ある意味では、ようやくエンジンが動き出したのかもしれない。
当分の間こんな日々が続きそうだ。
束の間の休息は、冒頭に記したメッセージで始まる曲の DVD の映像を眺めつつ、新たな発想を求めてさまざまな幻影が頭を翳める。
中学生の頃、最も関心を強く抱いたのは数学だった。
さまざまな関数を組み合わせることで出来る曲線がただ面白かった。
次第にそんな数学の関数に興味を持ち、その意味を探るべく、大学では数学を世の中に活かす術についての研究を志した。
大学を卒業して社会に出てからは、数学とは全く無縁の世界に身を置いていた。
でも、いまでは数学と関係のあるビジネスができているのでワクワクしている。
それは携帯電話のアプリで
y = sin x
を始めとする、さまざまな数学的な関数を利用可能にする技術を具体的な例として、世界に情報発信できる日が間もないからである。

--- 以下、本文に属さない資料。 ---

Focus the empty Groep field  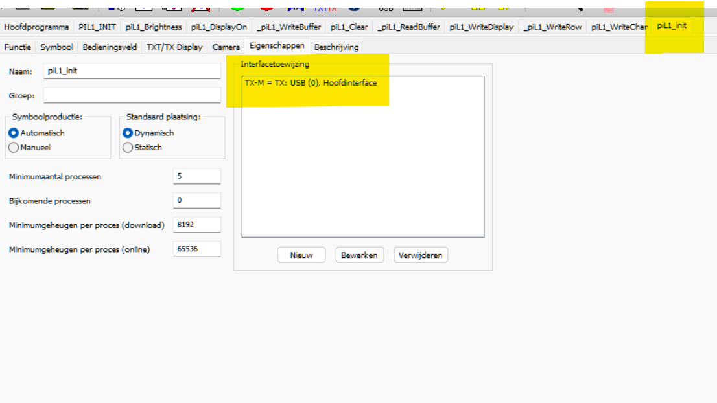click(132, 95)
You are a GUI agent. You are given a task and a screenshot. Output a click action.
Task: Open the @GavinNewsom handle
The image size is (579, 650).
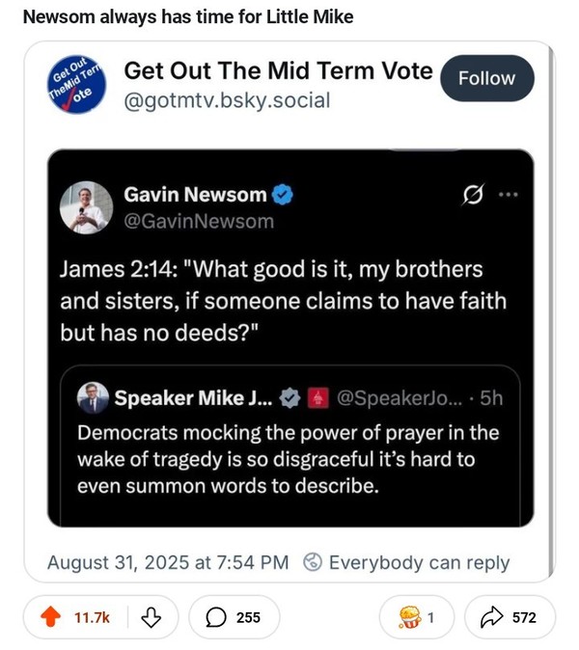pos(199,221)
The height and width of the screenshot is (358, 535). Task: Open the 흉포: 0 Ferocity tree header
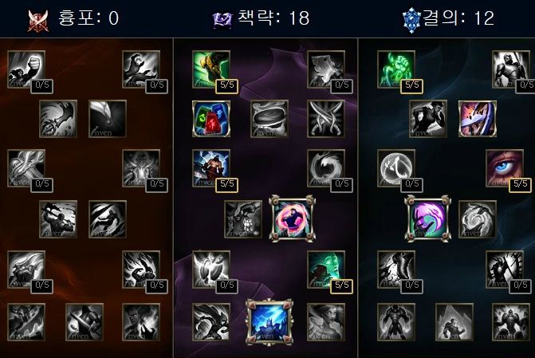coord(88,18)
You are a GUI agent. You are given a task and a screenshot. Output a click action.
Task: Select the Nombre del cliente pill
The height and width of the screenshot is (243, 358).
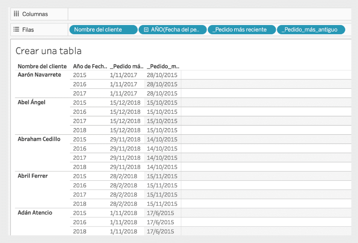tap(103, 30)
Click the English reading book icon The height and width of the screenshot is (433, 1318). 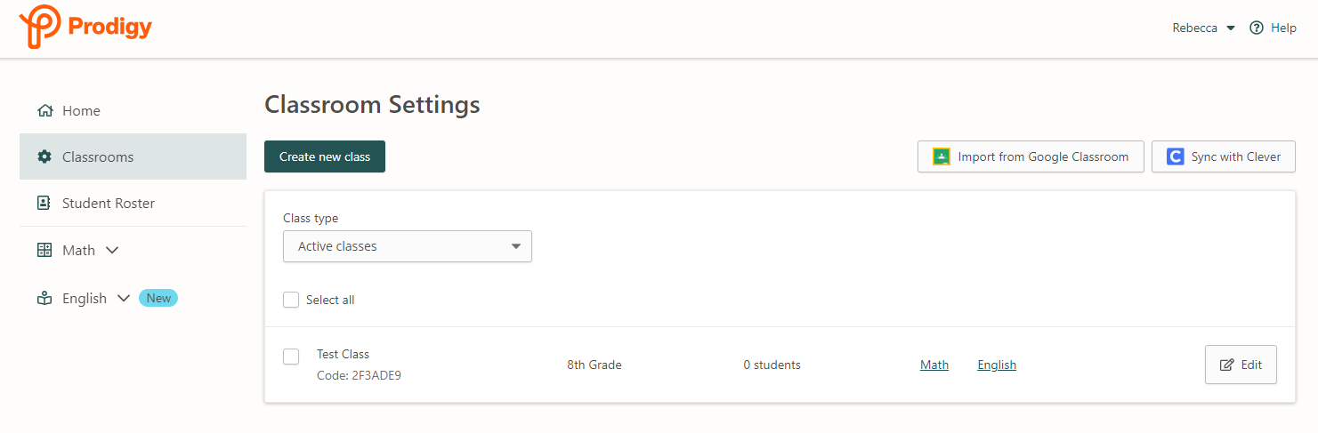coord(44,299)
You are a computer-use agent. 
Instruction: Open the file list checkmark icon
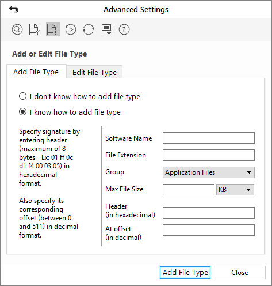pos(35,29)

以前からソフィア・クレイドルの WEB では、その技術を情報発信していたが、実際のプログラムコードの発表は世界で初めてだ。
では、携帯での y = sin x がどんな意味があるっていうの?
というのがほとんどの人々の感想かもしれない。
それ故にだからこそ、そんな仕事はベンチャーに似合ってるんだと思う。
多くの人は y = sin x が波形の曲線を描くのは知っているけど、それが何なのかということを想像するものは少ないだろう。
波形の曲線は"強"と"弱"の繰り返しをイメージさせる。
音声や画像、株価の変動など日常生活で数え切れないほど、"強"と"弱"のリズムが繰り返される。
要するに 携帯での y = sin x が意味するものは、それが携帯電話で現実となることなのだ。
人の声の認識や顔の認証、画像の圧縮・伸張、株価の変動、高度な暗号化などでは y = sin x が不可欠なのである。
たったこれだけに過ぎないのだけれども、その威力は偉大である。
空気に含まれる酸素は、単にひとつの元素でしかないけれど、地球上の生命にとって欠くべからざる存在である。
そんなものを捜し求め、そして発見するのが研究開発型ベンチャーの最高の喜びかもしれない。